__YOUR OBJECTIVE__.
In the hockey passage, who was the referee standing about 10 feet from the net when Archibald's shot went in?

===== SELECTED PASSAGE =====

Amerks assistant coach Gord Dineen filled in as interim coach in Taylor’s absence.
4. Free hockey … and more free hockey
When is a 60-minute hockey game 62 minutes and change?
When the officiating crew somehow doesn’t see a puck shot into a virtually wide open net from 10 feet.
Toronto’s Darren Archibald hammered home a rebound on a power play after a Teemu Kivihalme’s shot hit the post, apparently tying the game 2-2 at 8:43 of the third period.
The puck ricocheted back out off the netting almost instantaneously.
Referee Brandon Biggers, standing maybe 10 feet from the net, somehow didn’t see it go in, and the remainder of the officiating crew didn’t stop play either.
So they continued to play for another two-plus minutes — which is proper procedure. That was long enough for the Amerks to kill off the power play and take another penalty.
On the next stoppage of play, the referees went to video, realized Archibald had scored, counted the goal, assessed the penalty and reset the clock to 8:43.
All of that was done according to the rules.
What baffled Taylor was that the entire officiating crew never saw it go in.
“I was thinking maybe I saw it wrong if all four of them missed it,” he said.

===== DATASET EXTRACT =====

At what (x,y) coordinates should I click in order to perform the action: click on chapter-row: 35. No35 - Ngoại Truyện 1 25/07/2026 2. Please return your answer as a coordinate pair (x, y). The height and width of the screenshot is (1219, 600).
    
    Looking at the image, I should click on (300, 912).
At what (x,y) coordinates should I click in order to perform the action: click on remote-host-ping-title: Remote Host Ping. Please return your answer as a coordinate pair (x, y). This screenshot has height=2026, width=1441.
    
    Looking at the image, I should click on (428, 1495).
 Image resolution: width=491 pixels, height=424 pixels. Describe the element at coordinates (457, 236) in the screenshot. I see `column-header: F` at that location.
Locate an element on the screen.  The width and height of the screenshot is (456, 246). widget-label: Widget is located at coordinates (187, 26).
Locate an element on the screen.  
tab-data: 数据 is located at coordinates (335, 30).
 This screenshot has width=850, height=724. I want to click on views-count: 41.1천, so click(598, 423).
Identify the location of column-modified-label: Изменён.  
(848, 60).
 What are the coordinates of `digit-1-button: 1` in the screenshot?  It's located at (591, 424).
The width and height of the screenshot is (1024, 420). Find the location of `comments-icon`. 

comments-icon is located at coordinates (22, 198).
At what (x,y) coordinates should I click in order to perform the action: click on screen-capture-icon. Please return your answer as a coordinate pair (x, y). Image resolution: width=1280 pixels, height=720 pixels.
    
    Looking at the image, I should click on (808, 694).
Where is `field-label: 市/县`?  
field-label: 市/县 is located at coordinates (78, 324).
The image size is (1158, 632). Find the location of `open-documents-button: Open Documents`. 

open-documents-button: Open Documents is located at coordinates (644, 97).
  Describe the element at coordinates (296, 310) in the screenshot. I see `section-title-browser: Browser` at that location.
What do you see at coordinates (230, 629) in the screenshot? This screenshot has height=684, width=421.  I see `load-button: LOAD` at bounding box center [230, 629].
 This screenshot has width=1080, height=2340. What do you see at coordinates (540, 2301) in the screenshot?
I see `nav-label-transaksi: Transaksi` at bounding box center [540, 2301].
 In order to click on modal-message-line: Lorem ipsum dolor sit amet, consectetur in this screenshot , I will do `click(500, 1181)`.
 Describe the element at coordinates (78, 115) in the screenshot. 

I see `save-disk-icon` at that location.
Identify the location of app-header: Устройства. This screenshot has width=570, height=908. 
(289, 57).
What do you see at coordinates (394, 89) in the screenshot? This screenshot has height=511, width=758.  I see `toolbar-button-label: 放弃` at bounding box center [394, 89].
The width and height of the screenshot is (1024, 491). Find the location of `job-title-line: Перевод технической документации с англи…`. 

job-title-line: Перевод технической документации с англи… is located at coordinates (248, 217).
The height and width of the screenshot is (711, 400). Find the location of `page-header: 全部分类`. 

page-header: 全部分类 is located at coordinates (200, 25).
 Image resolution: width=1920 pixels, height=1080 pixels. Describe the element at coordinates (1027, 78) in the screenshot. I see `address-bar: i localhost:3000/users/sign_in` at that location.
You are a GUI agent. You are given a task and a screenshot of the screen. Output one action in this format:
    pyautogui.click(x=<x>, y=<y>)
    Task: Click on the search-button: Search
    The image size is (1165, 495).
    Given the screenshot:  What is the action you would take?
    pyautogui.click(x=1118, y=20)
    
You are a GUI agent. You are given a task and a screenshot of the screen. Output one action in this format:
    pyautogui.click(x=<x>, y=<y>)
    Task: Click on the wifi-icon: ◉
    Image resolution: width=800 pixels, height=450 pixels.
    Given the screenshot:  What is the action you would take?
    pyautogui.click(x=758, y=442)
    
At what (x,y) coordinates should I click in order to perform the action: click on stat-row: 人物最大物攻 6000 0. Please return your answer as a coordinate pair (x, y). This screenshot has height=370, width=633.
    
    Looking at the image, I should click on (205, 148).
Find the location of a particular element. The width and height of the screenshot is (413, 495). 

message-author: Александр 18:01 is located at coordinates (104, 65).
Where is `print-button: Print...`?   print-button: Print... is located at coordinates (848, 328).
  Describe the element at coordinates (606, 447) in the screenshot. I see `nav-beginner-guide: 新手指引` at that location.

=====

__ANSWER SECTION__.
Brandon Biggers